What’s more, this innovation is taking place against a backdrop of unprecedented health-system change and seismic shifts in stakeholder expectations. This combination of pace and volatility has been experienced by other innovation-driven industries disrupted by the advent of digital, coupled with rising customer expectations. In most of them, we detect a strong focus on “agility” to speed the development of products that better meet customer needs. The attractiveness of agility stems from its potential to increase time spent on value-added work and ensure decisions take days, not months, to enable faster reallocation of resources and to enhance engagement—all of which ultimately translates into dramatically reduced time to market.

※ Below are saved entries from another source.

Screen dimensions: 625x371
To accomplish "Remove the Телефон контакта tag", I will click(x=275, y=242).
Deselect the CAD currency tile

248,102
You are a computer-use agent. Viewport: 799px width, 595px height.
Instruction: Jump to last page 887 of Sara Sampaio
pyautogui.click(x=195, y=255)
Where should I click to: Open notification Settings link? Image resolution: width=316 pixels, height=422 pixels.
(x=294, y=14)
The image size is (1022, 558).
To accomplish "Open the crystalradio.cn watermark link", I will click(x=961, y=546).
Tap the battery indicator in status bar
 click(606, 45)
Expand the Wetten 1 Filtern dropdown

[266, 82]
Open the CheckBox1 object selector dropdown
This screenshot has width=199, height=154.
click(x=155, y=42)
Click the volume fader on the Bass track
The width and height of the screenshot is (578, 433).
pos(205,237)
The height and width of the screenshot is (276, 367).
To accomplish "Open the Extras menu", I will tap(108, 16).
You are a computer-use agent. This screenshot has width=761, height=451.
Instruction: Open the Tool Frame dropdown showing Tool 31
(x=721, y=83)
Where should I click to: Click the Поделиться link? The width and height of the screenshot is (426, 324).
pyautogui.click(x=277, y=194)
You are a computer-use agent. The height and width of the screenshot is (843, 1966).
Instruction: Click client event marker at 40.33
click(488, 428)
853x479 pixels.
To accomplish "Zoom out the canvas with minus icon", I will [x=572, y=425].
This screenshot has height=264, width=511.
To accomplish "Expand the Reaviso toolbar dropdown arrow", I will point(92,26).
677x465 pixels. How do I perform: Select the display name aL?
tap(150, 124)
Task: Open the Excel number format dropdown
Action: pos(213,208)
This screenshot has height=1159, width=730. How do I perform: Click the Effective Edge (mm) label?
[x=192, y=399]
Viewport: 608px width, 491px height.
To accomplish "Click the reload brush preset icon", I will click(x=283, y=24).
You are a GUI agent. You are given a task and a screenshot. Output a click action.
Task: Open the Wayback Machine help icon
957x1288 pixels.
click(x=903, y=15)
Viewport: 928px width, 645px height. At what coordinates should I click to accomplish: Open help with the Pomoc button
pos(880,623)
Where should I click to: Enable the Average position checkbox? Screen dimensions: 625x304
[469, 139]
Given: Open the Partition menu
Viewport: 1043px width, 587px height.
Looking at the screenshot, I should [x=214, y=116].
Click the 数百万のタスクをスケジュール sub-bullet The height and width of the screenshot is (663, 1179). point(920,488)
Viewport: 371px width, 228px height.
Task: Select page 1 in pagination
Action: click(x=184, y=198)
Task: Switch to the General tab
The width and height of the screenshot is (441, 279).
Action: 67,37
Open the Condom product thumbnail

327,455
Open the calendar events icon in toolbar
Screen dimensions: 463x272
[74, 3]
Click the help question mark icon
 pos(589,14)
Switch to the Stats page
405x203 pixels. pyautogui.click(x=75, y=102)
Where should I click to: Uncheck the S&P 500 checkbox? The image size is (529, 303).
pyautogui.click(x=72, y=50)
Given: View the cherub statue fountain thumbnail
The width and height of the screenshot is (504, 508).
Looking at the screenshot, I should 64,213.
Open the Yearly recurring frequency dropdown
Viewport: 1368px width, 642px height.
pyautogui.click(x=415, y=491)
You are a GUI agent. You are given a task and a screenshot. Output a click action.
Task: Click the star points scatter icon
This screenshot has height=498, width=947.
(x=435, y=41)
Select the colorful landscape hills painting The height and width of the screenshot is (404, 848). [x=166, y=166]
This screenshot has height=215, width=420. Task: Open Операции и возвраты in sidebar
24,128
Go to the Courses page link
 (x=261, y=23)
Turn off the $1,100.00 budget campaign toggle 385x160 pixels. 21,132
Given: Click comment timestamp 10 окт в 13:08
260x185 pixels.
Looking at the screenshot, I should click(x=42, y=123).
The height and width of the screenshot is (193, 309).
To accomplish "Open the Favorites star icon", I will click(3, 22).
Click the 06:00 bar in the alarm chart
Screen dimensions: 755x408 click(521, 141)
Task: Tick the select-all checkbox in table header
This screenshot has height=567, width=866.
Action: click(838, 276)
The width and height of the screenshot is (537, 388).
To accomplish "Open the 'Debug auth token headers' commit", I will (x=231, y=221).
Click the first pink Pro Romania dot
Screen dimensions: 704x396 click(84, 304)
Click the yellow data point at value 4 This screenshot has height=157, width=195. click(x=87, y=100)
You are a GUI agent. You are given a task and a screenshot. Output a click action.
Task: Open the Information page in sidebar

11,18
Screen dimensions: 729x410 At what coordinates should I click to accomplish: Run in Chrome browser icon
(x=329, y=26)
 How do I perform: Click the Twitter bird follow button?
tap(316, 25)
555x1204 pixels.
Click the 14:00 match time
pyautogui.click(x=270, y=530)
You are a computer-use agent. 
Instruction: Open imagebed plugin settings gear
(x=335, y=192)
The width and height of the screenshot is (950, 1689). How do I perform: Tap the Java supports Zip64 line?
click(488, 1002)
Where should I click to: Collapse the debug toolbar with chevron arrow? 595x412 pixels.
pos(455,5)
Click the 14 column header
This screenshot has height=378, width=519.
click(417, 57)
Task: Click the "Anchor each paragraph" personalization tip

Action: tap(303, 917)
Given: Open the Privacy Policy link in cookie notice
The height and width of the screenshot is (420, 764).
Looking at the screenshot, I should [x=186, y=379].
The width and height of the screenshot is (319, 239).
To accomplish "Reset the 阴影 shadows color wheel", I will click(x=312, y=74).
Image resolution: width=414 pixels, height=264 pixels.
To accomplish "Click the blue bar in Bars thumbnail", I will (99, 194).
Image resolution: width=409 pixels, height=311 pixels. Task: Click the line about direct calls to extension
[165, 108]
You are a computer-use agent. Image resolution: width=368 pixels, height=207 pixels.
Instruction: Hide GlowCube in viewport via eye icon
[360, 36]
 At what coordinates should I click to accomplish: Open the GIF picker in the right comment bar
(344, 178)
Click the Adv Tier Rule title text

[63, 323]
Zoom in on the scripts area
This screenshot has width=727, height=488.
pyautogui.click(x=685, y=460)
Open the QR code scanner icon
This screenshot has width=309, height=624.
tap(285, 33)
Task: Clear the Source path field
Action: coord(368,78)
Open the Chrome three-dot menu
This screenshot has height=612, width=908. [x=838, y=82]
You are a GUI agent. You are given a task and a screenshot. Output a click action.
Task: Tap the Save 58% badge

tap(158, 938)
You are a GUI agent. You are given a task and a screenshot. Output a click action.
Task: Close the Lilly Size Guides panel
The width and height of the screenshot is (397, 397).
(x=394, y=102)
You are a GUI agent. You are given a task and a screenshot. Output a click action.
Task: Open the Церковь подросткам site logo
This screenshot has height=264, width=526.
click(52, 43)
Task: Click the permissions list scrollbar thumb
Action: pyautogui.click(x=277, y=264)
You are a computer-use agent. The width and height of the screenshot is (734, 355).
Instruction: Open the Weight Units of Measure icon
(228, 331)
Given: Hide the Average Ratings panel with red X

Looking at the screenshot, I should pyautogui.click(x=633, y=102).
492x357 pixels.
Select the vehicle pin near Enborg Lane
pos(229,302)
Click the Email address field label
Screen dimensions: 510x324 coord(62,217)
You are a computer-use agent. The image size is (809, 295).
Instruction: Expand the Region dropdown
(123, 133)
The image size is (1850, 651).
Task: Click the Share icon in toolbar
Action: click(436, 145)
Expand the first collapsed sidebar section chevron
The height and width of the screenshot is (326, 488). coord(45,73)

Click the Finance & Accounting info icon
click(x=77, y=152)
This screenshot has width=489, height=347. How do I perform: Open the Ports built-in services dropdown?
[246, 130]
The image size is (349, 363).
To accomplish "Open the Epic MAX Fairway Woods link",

This applies equally to pharma where companies are actively experimenting across the value chain with how agile principles can drive a step change in performance—not least in R&D. Inevitably, given the capital-intensive nature of pharma R&D, companies require a stable “backbone” of technical competencies in any R&D operating model; however, there are significant opportunities for companies to become nimbler and to outpace the competition in bringing valuable medicines to patients.

Shifts in the pharma landscape

So why is now the time to reevaluate pharma R&D?

Diversification and acceleration of innovation

Over the past decade, R&D horizons have expanded as a wider range of players has begun to pursue innovative therapies and solutions, using a broader set of technologies.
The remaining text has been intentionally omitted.